And then I saw her.

Me.

The world narrowed to the figure standing on the platform. It was unmistakably me—my hair, my trembling hands—but there was something different. The version of me in the vision looked older somehow, worn down by secrets and the weight of her choices. Her expression was a mask, her lips moving as though she were whispering something only she could hear.

I wanted to look away, but I couldn’t. My eyes were drawn to hers, and then—she looked into the crowd.

Our gazes locked.

The fear in her eyes mirrored my own, and there was something else too. Knowledge. She knew me, knew what I was thinking, what I was feeling. I saw her black heart.

And recognized it as my own.

The connection shattered like glass, and I was flung back into the bungalow, gasping for air. My hands gripped the edges of the table, knuckles white as I tried to ground myself. My heart hammered in my chest, and my lungs burned as though I’d been running for miles.

My mind raced, trying to make sense of what I’d just seen, but the pieces refused to fit. Why had I seen myself? What was that blackness in her, or was it in me?

And why did it feel like the wretched answers were already written in my bones?

31

LOGAN

It had been a week since Eve arrived, and the hum of day-to-day life carried on, but there was an edge to it. Conversations in the village were quieter. The sound of blades being sharpened echoed more often. Wolves were running harder during training, as if preparing for something.

Maybe that was a good thing.

Eve’s presence hadn’t been the disaster Rhys feared, but it hadn’t been smooth, either. The pack wasn’t the same as it had been before she arrived. Perhaps that was the point. Perhaps this was what the Shadow Moon Goddess intended for us—to be reminded that we are hunters, survivors, a pack meant to rebuild and reclaim the glory we’d lost.

Not everyone saw it that way.

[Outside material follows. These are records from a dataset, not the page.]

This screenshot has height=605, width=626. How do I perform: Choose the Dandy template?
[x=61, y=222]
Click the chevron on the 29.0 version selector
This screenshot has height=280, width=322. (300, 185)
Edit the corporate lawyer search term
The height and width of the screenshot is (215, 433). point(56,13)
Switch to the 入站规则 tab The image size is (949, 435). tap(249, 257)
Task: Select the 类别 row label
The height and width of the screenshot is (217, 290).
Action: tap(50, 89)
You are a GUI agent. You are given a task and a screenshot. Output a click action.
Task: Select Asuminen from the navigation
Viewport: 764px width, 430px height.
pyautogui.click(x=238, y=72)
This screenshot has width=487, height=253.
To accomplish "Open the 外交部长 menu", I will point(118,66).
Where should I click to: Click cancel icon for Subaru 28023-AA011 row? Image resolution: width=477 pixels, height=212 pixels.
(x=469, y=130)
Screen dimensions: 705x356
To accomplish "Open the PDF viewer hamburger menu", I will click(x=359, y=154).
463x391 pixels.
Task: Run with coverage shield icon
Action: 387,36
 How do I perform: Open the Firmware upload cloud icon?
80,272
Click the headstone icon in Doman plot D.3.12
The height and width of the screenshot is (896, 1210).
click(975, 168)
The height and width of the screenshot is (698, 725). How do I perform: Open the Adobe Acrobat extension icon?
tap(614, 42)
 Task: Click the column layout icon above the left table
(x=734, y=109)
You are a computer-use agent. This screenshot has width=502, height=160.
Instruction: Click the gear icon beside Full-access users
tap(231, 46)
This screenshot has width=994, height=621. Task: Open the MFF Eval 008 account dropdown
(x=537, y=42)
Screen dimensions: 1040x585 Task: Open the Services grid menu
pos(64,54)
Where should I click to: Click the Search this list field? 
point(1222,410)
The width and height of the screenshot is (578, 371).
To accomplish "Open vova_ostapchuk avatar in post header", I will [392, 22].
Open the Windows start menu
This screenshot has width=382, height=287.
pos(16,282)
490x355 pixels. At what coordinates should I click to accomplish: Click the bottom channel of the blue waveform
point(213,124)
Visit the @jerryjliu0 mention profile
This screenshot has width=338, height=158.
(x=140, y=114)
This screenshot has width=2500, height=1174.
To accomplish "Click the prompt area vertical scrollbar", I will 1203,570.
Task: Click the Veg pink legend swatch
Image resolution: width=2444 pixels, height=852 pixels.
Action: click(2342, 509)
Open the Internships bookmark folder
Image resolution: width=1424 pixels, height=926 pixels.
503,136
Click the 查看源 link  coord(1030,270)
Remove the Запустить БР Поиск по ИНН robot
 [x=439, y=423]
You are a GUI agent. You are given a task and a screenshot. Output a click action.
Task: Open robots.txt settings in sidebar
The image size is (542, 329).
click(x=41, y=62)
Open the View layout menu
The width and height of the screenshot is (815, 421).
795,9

Some wolves still bristled when she passed, the distrust woven into their posture and their silence. Others… others surprised me.

In the common kitchen, where Eve had been spending most of her time, she was starting tofind her footing. The pack mates there had only great things to say about her—the way she seemed to know how everyone was feeling, saying the right thing in the right moment. Isabelle had taken to her quickly, and even Blair made a point to stop by the kitchen more often than usual, claiming he needed extra snacks but always throwing Eve a quick nod of acknowledgment before leaving.

I’d caught sight of her through the window the other day, a rare laugh escaping her as one of the elder cooks showed her how to knead dough. The sound had been unexpected. It tugged at something deep in my chest, something my wolf wouldn’t stop pacing about.

Those were the good moments.

More than once, I’d sensed the tension in her when she thought no one was looking. A forced smile here, a spark of unease there. She was trying, but it was clear the weight of being here—the outsider, the Heraclid oracle in Orion lands—was something she carried heavily.

It hadn’t escaped me, either, that the pack bond was beginning to pull at her. She was feeling it, the connection that wove us together. I’d seen it in the way her head tilted slightly when someone nearby felt something strongly, as if she were sensing their thoughts. She hadn’t said anything about it, but I could see the way it both fascinated and unsettled her.

And then there was me.

Somehow, without permission or planning, she was finding her way into my days. I’d catch myself waiting for the sound of her voice in the kitchen, pausing when I caught her scent drifting through the village. Once, I spotted her crouched by the elders’ garden, plucking herbs whilenodding along to one of Raina’s endless stories, and it struck me—she was a stranger only in name.

Her laugh, her gestures, even the way she tucked her hair behind her ear as she listened—all of it felt woven into the fabric of my life before I even had the chance to resist.

Like a song I’d never heard but already know by heart.

Every time I crossed paths with her, my wolf surged, clawing at me to close the distance, to be closer, to touch her. To kiss her again like I did that day in the bungalow. It took everything I had to stay composed, to keep my thoughts locked down and focused.

Because whatever I felt, whatever this bond between us meant, it would come to nothing if we weren’t prepared for an inevitable confrontation with the Heraclids.

I caught Rhys’s scent before I saw him. His steps, usually light and meandering, carried an urgency that caught my attention. He fell into stride beside me.

“Isabelle found something,” he said, his tone low but taut with excitement.

Relief and apprehension warred in my chest. I’d been waiting for this—for a lead, for something to break the stillness that had settled over the pack like a storm cloud. I hadn’t realized how much I needed it until now. Despite watching my pack sharpen their skills and rally together, and as much as I’d been drawn to Eve and the small ways she was starting to fit into our world, I couldn’t shake the feeling that something was coming. Something big.